(Data for analysis Opens)
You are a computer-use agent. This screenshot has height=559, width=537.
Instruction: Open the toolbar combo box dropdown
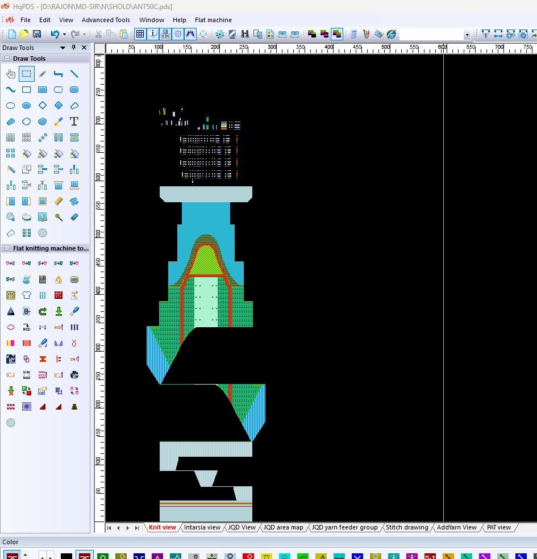point(467,35)
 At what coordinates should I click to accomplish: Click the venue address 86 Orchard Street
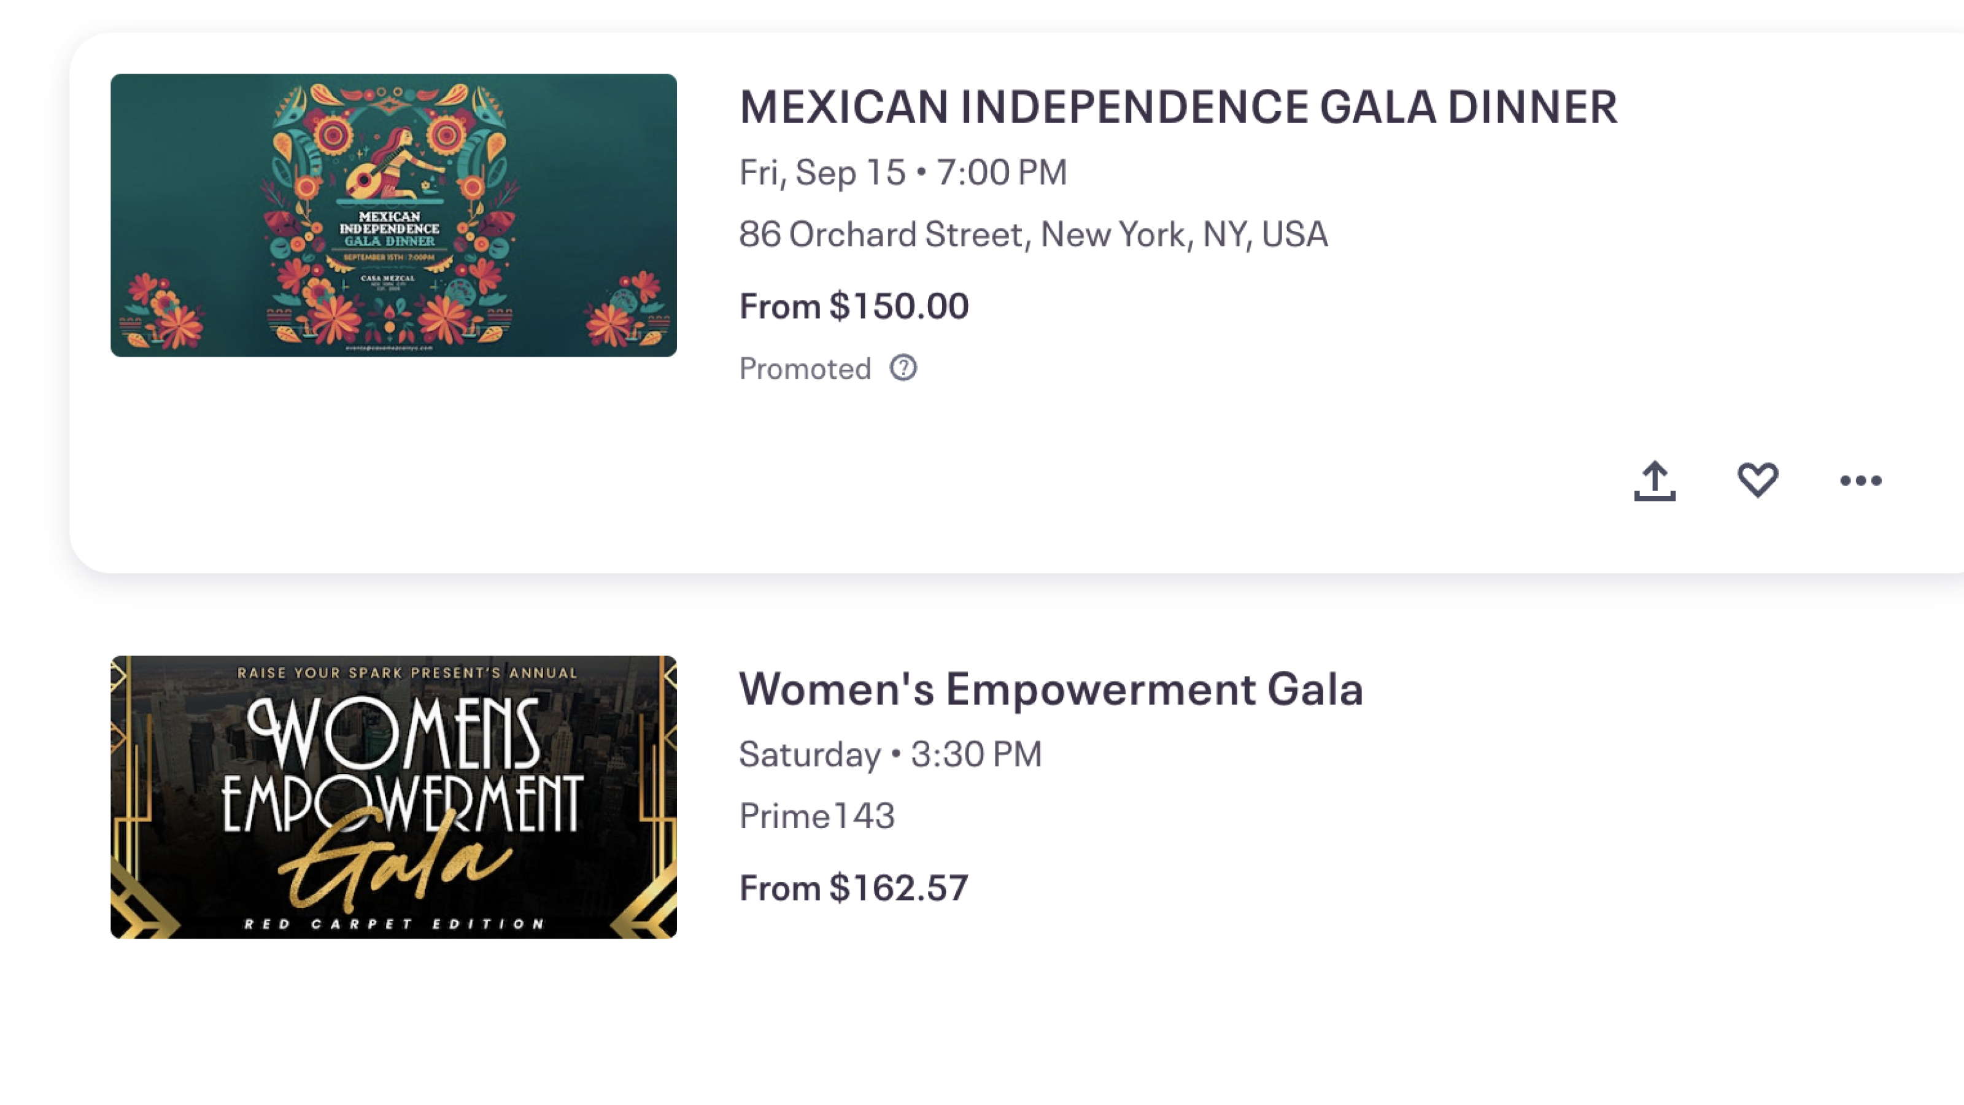coord(1034,235)
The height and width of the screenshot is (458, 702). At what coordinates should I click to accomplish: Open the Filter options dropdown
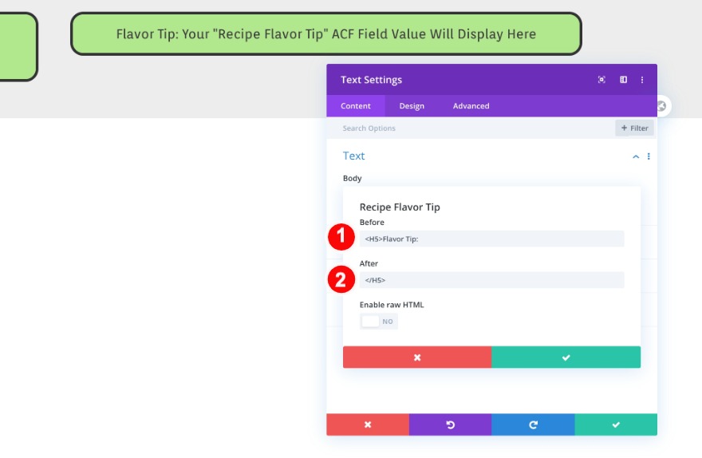pos(635,128)
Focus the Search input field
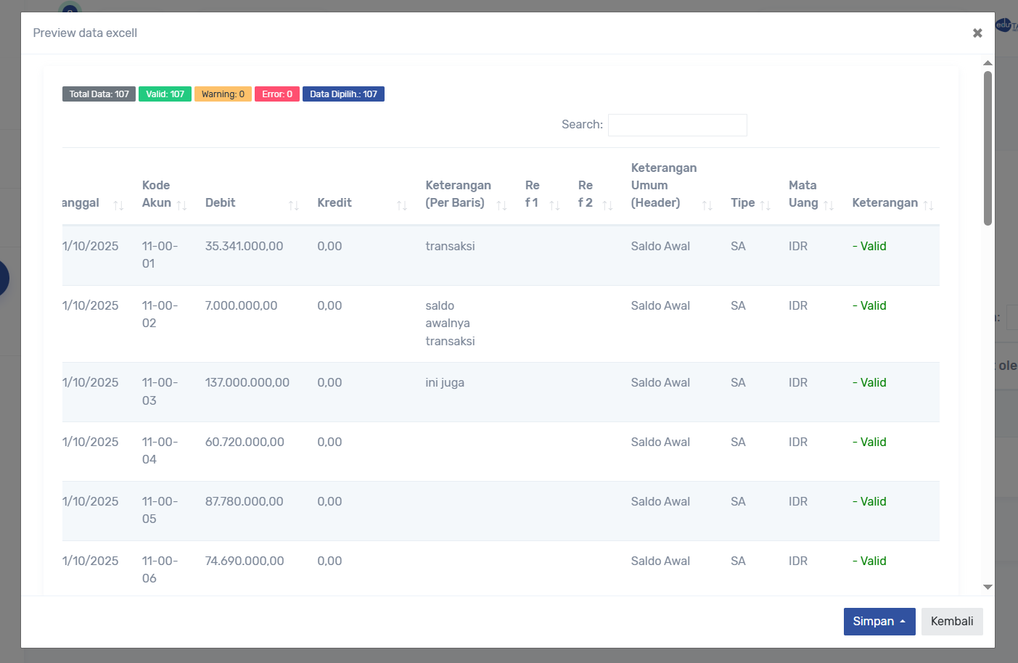 (x=677, y=125)
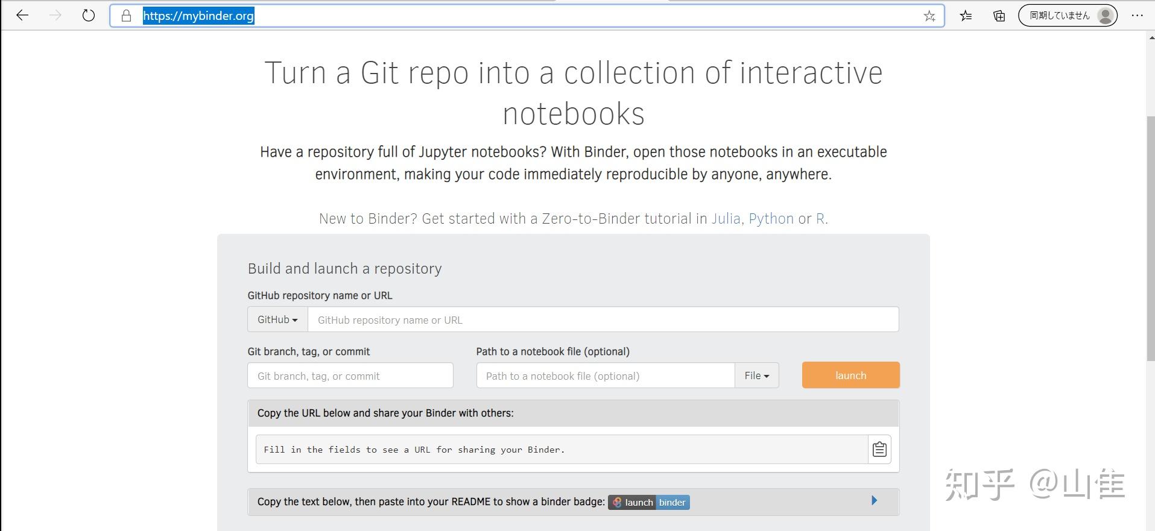Open the favorites list icon
The width and height of the screenshot is (1155, 531).
pyautogui.click(x=966, y=16)
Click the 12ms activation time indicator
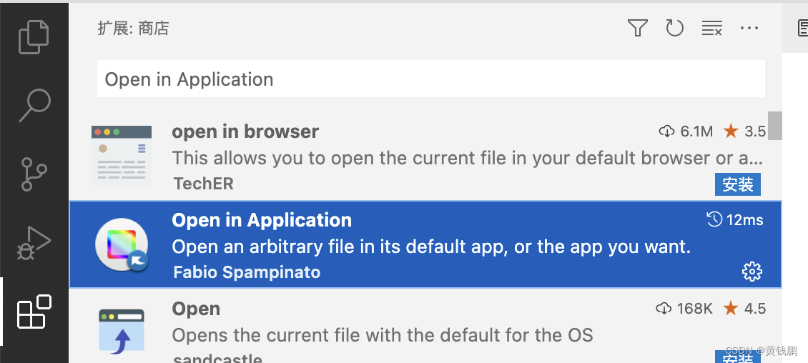Screen dimensions: 808x363 tap(735, 220)
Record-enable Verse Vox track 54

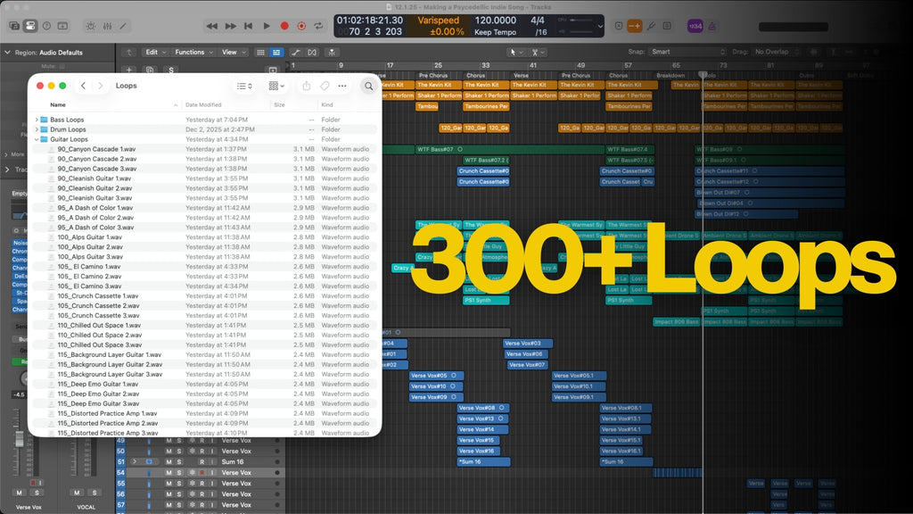pos(202,472)
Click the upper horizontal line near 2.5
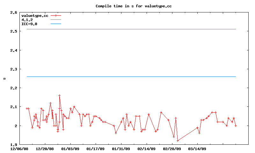 tap(131, 29)
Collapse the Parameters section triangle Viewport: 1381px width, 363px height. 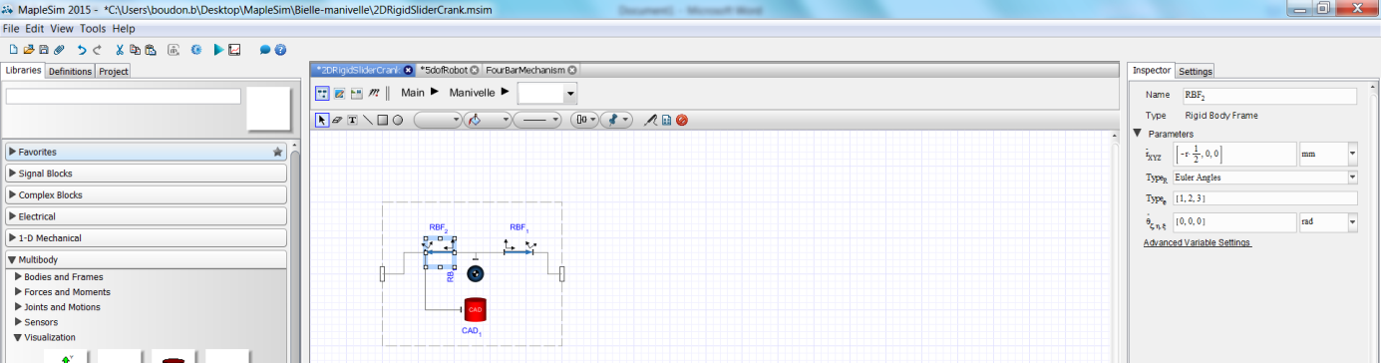[1138, 134]
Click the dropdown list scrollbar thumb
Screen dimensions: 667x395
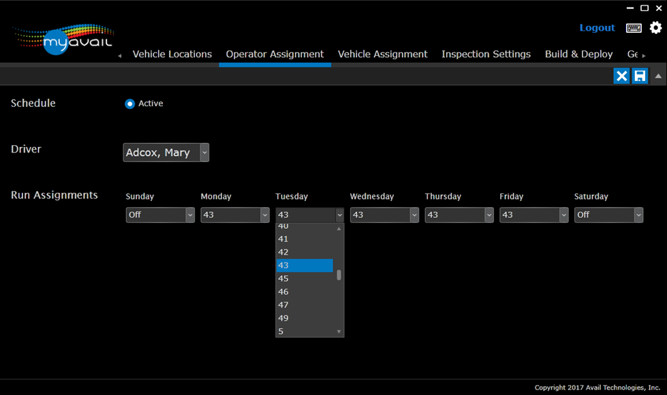pyautogui.click(x=339, y=275)
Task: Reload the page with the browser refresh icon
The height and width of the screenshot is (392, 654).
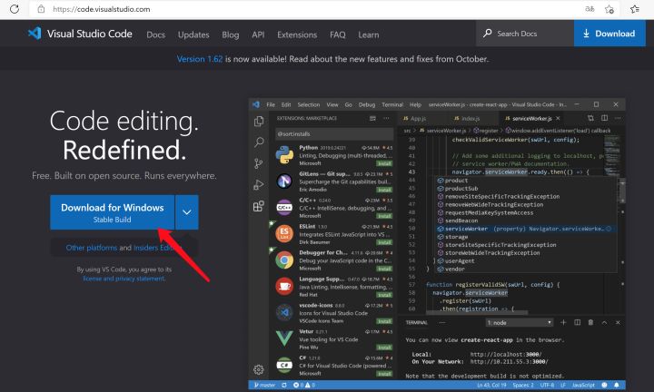Action: (x=15, y=9)
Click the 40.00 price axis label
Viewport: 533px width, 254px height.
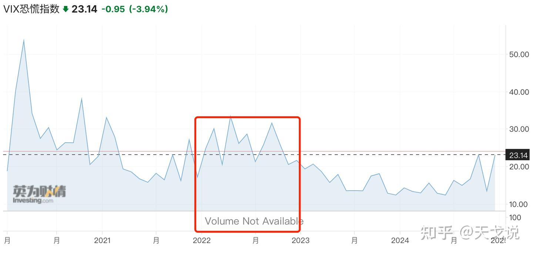pyautogui.click(x=519, y=92)
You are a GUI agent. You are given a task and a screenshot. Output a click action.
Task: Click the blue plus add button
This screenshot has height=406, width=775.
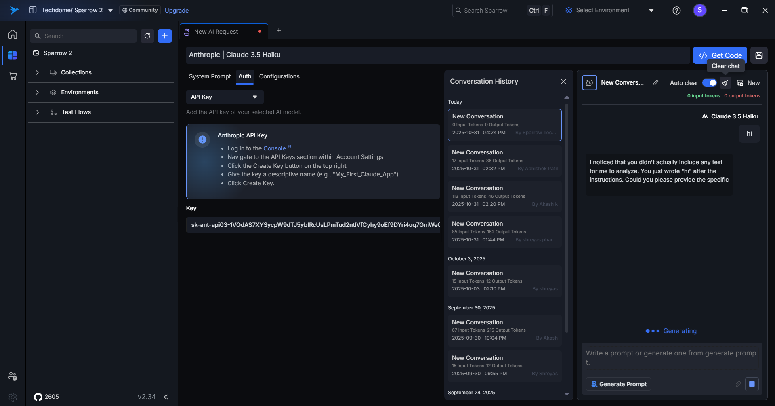pyautogui.click(x=164, y=36)
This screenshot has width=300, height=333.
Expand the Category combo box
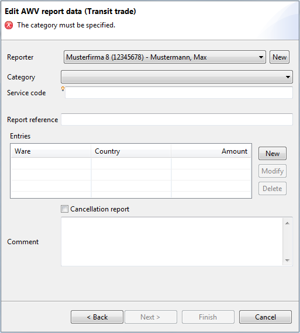click(x=177, y=77)
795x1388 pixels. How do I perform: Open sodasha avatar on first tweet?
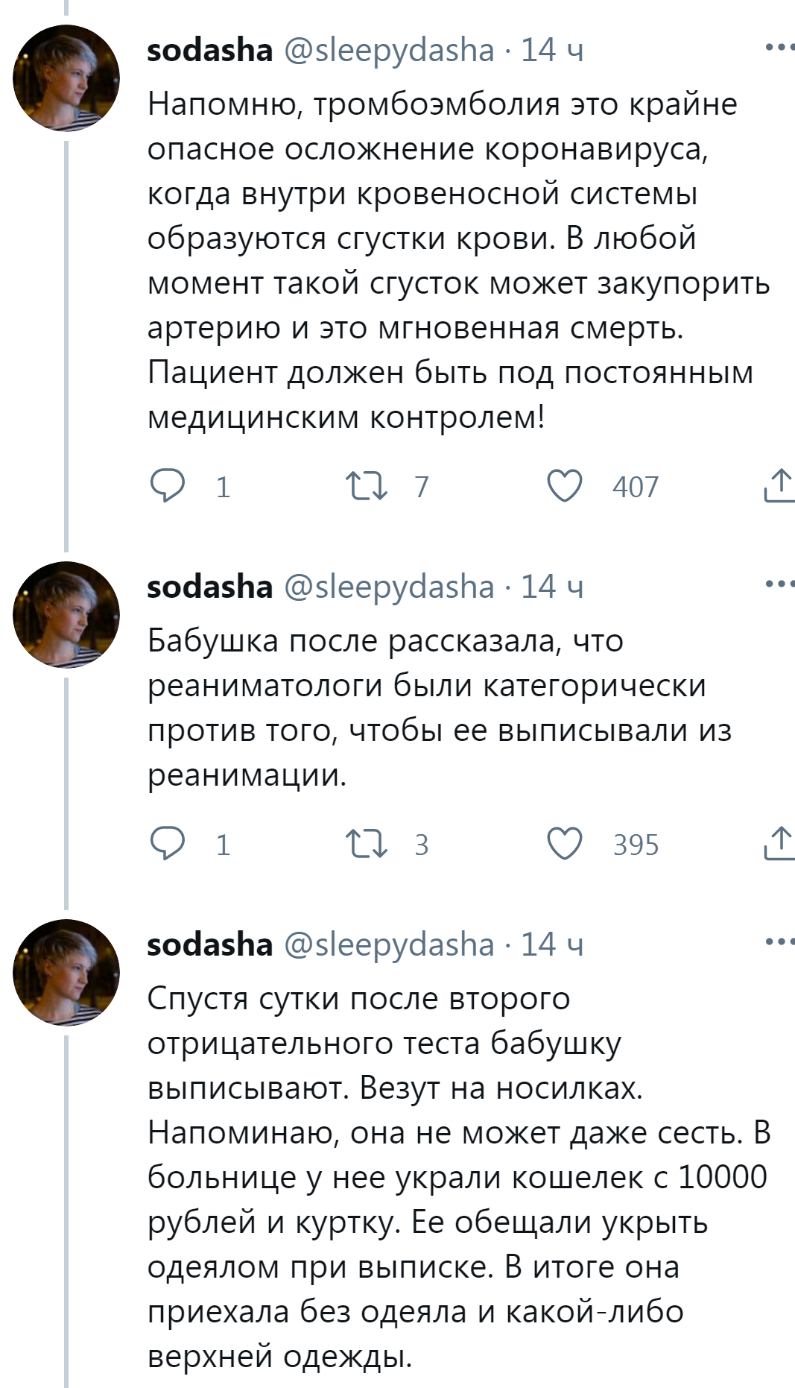tap(66, 78)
(Data for analysis Closes)
* What you will do *
Repeat word for word the lines starting at the one with "This screenshot has height=406, width=775." and ending at the final line of the records above, both included; no pictures.

* Result for this task *
This screenshot has height=406, width=775.
pyautogui.click(x=164, y=36)
This screenshot has width=300, height=333.
Expand the Category combo box
click(x=177, y=77)
795x1388 pixels. How do I perform: Open sodasha avatar on first tweet?
tap(66, 78)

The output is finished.